To-do list ->
a. Answer these questions from the pilsner article, labeling your answers (i), (ii) and (iii):
(i) What style of beer did the writer drink last summer?
(ii) What beer style does the writer christen for summer 2017?
(iii) What is the alcohol by volume of KelSo Pilsner?
b. In the pilsner article, take the part that opens with the words containing "It’s a hot style, the" and closes with "pitcher of beer.", and write it out with "picnic table" swapped for "patio table".
c. Translate this sentence from the pilsner article into Spanish: "KelSo Pilsner dates to 2007, brewed with pilsner and light Munich malts and sterling hops."

Text excerpt ->
============================================================

By Timothy Malcolm, May 10, 2017

Last summer, while the world jammed to Drake’s “One Dance,” I drank sour after sour. Yes, in the same way radio stations, pop music tastemakers, and listicle creators christen the song of the summer (however wrong they are), I christen the beer style of the summer.

Sure it’s to myself, and maybe to my wife, who has to put up with me deciding things all the time, but I enjoy this habit. It allows me to dive headfirst into a style, explore its nuances, gain a greater appreciation for the process gifting its presence.

With that out of the way, I christen summer 2017 the summer of the pilsner.

It’s a hot style, the result of a generation of beer drinkers pumping brakes on intense West Coast IPAs and sugary barleywines. We’re maturing, spitting out babies, and can’t necessarily spend our Saturday afternoons halfway in a daze. We need something lighter, more refreshing, more stock photo of well-dressed friends in boat shoes around a picnic table holding a pitcher of beer.

KelSo Pilsner wants to converse a little too much.”

I imagine some drinkers would rather celebrate Citra and dive into some East Coast IPAs this summer. That’s fine. You do you. But I’m a new dad, so hell, why not go full dad for a few months? I start the summer (my summers begin in May) with KelSo Pilsner, the long-time stalwart from the KelSo Brewing Company.

KelSo Pilsner dates to 2007, brewed with pilsner and light Munich malts and sterling hops. At 5.5% alcohol by volume, it’s definitely on the higher side of alcohol content, which is an initial detraction. Pilsners are classic session beers and more often hover in the 4.5% range. So it’s not the best first impression.

============================================================

Dataset extract ->
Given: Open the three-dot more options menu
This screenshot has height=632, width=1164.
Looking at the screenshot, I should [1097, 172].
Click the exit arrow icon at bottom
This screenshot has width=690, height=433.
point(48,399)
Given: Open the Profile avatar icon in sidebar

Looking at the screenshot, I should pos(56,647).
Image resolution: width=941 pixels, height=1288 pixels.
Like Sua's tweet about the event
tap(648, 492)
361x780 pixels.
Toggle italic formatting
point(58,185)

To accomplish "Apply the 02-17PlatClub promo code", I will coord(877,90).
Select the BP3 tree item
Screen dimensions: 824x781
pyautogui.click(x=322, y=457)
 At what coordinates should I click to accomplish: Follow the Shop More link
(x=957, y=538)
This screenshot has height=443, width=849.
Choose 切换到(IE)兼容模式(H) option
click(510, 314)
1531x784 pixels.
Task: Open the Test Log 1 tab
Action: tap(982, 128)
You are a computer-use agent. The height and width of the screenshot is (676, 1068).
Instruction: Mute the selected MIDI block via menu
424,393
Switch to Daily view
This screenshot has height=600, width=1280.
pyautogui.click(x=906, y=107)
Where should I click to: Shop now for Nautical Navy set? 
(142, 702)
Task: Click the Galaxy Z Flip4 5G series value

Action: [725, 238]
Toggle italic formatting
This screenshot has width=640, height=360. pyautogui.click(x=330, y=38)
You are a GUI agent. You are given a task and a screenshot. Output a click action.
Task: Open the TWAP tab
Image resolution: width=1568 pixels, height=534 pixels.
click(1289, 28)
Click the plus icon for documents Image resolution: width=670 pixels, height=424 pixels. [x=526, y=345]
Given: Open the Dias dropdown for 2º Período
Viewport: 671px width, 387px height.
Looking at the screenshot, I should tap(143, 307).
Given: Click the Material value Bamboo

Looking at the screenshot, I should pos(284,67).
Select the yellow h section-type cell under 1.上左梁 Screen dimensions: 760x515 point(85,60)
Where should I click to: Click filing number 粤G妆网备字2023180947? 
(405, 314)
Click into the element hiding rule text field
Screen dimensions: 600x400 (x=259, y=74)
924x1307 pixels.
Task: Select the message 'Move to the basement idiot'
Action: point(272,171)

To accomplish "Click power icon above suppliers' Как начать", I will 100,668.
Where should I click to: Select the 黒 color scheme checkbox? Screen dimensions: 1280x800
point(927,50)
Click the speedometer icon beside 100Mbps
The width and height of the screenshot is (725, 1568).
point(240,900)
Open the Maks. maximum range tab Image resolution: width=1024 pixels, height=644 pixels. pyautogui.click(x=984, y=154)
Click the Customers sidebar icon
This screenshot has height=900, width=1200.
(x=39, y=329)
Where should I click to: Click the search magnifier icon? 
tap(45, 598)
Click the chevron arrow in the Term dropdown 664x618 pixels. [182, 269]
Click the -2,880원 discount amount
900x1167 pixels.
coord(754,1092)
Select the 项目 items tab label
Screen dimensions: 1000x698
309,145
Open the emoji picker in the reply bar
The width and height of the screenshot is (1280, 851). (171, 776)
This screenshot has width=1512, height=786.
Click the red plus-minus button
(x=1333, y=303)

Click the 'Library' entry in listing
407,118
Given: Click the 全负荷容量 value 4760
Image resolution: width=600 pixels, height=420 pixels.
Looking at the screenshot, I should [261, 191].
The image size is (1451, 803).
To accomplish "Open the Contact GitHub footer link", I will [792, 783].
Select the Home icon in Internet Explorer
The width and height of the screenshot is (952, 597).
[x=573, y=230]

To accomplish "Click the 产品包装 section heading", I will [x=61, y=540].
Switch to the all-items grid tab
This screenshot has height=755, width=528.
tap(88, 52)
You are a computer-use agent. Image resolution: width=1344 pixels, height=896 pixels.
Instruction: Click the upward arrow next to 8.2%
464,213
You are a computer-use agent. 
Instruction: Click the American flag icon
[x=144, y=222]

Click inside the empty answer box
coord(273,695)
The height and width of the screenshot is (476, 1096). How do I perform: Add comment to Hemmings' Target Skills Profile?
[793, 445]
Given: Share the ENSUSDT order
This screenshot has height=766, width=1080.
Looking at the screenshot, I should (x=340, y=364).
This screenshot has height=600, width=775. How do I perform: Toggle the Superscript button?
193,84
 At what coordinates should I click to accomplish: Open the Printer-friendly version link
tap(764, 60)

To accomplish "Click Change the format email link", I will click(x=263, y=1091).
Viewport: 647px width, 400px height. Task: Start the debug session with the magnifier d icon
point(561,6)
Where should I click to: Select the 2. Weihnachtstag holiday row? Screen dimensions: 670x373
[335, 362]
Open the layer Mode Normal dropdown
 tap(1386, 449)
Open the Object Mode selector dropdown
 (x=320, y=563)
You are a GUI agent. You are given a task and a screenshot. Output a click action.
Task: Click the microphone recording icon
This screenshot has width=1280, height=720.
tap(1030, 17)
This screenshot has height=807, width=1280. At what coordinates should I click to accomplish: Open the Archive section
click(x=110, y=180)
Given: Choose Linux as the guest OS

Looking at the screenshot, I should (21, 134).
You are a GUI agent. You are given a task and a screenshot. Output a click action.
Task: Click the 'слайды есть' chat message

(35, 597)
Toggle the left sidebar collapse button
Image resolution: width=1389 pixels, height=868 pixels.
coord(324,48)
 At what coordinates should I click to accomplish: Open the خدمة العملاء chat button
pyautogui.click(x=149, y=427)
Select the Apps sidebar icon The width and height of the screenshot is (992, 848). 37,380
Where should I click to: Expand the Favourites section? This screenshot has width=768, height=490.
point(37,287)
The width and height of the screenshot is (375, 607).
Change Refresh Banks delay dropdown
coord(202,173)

============================================================

Expected answers ->
a.
(i) Sour
(ii) Pilsner
(iii) 5.5%

b.
It’s a hot style, the result of a generation of beer drinkers pumping brakes on intense West Coast IPAs and sugary barleywines. We’re maturing, spitting out babies, and can’t necessarily spend our Saturday afternoons halfway in a daze. We need something lighter, more refreshing, more stock photo of well-dressed friends in boat shoes around a patio table holding a pitcher of beer.

c. La KelSo Pilsner data de 2007 y se elabora con maltas pilsner y Munich claras y lúpulos Sterling.